Winter Camping- Tips and Resources

The Presidential Peaks along the Bondcliff trail, Kancamagus, NH.

The Presidential Peaks along the Bondcliff trail, Kancamagus, NH.

As any camping fanatic would, I have an obsession with winter camping. The crisp air, amazing vistas and the harsh environment have always inspired me to take my mountaineering to the next level and made me feel stronger in my abilities.

For me, winter camping and winter mountaineering go hand in hand. The idea of sleeping at the feet of great mountains covered in snow, then climbing up to the top of them and over during the day has always brought joy to my heart.

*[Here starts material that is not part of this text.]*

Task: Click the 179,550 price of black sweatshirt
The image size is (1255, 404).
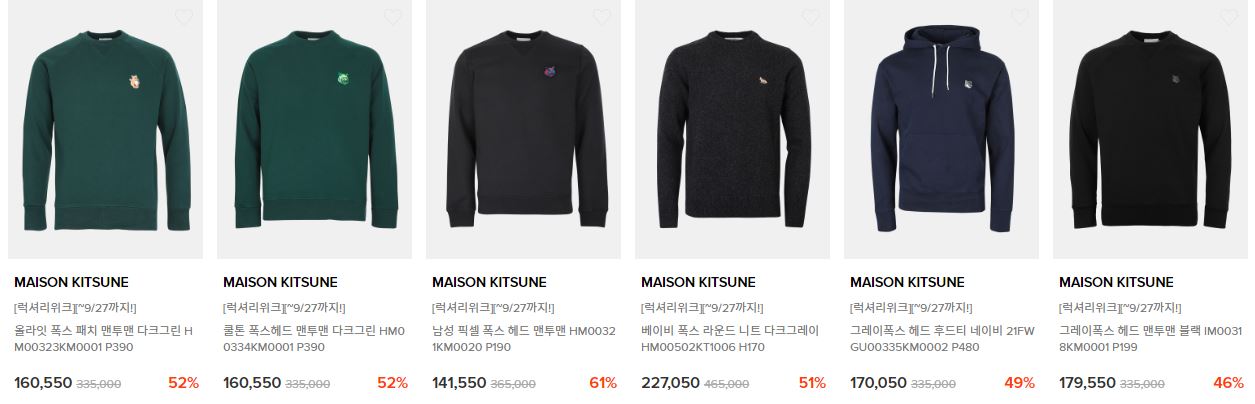Action: [1087, 383]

I grew up outside of New York City, a city boy who from a young age, loved the wilderness. I frequented the White Mountains of New Hampshire; nestled in the Kancamagus Wilderness, near Loon Ski resort, a network of beautiful, challenging trails up into the clouds…upstate New York, the Adirondack’s, Peekskill’s and finally, transition to current day: Colorado.  Moving up the food chain towards bigger, badder mountains has always been a focus of mine!

Illumination!

Illumination!

Sidebar: No matter where you are, if you’re above 40 latitude, you can probably go winter camping!

Here are some important things to remember when exploring the backcountry during the winter months. Don’t be fooled, the added elements of winter camping bring increased danger, consequences, and remoteness to the scenario.

Safety:

Winter camping safety is paramount! You will be exposed to cold temperatures for extended periods, and must know how to regulate your temperature in camp and on the trail. You can find everything you need to know about safety and smart tips for the winter camping in the NOLS Winter Camping hand book available at NOLS.com

Available at www.nols.com

Available at www.nols.com

Awareness:

Winter is a time when competition for resources is the greatest. Some animals hibernate for the winter to conserve energy, while others roam looking for food. Be sure to know what type of wild life is prominent where you are camping, and how to store your food to prevent run-ins with wildlife. Never store food on your person when sleeping.

Preparedness:

Bring proper clothing, extra, and warmer than you think you need. Snow covered ground can conceal potholes, creeks and streams which can still be flowing underneath and cause hazards for hikers. Always carry extra socks and have fuel to start a fire in the snow to dry your belongings. Bring a candle for inside the tent, it will produce heat, attract the bugs away from you, and has the longest battery life of any light!

*Also be sure to have: an Ice axe for self arrest, a shovel, rain coat, rain pants, extra leggings, 0 degree sleeping bag, ground tarp, thick foam pad (works better than air on the cold snow) and plenty of fuel for your stove!

An explosion of winter camping gear.

An explosion of winter camping gear.

Style:

Something I like to have on every camping trip. Winter is the time to bring more than you might think you’ll need. Hiking in/with snow shoes, or cross country skis makes the distance easier and more fun! It can also be very tiring, and will sap you of your energy fast, so be sure to bring food that will bolster up your strength! I like to go gourmet, and bring bacon, cream cheese, yogurt, and other things that can be kept in packed snow for freshness. Fresh greens and packaged meat will also give you style points, as well as energy in loads. Consider bringing a sled to tow supplies into a base camp and do day hikes from there!

Winter camping by moonlight

Winter camping by moonlight

While all this may seem daunting, remember that winter camping has amazing benefits! You get to see vivid animal tracks in the snow, you get extremely cold water, ice to pack meat, beer or whatever you decide to bring, and above all, the crisp, clear silence of the great outdoors at their most peaceful time. Winter.

So when your thinking of things to do this season, keep in mind that while the resort life may be great, sometimes its nice to slip into the woods for a few days and remember how to live simply and humbly.

Comments

  1. Great post :)
    I went winter camping (though just drive-up with hiking through the day) for the first time this winter, and it was really amazing. I want to get more into it now that I’ve seen that it can be done fairly easily.